§ **Task to complete**
Below are some entries. Repeat exactly the lines from the one with "The image size is (350, 166)." through the one with "Click the CPU load value 20.69%", and only those.

§ **Provided records**
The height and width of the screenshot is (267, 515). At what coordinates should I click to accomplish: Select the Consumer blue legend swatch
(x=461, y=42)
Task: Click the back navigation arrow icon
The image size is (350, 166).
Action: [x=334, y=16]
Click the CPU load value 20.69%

* * *

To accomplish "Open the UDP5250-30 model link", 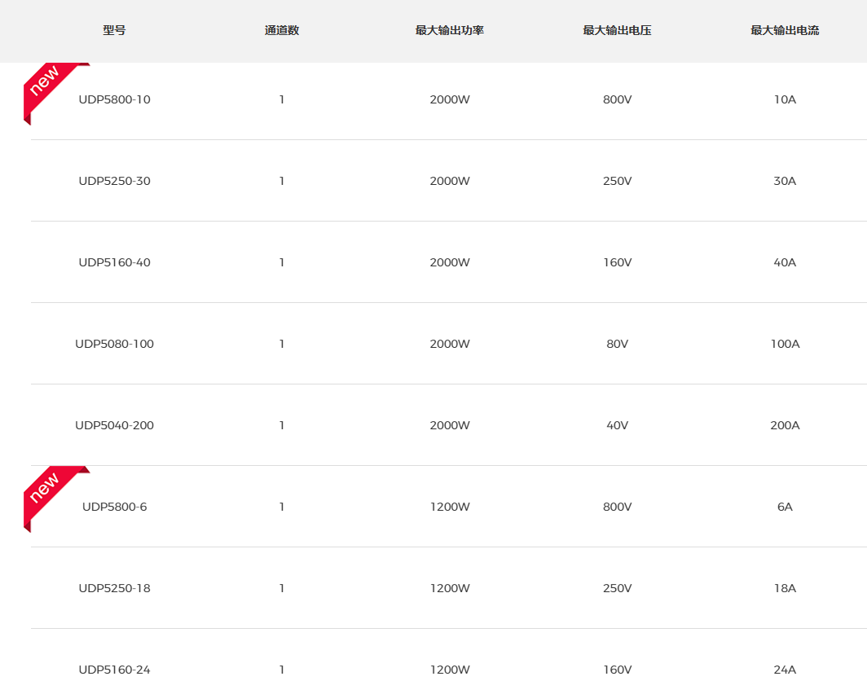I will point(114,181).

==

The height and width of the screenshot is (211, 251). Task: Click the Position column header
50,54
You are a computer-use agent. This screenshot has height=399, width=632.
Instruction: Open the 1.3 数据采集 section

§ **Answer space**
The image size is (350, 166).
Action: [x=334, y=16]
Click the CPU load value 20.69%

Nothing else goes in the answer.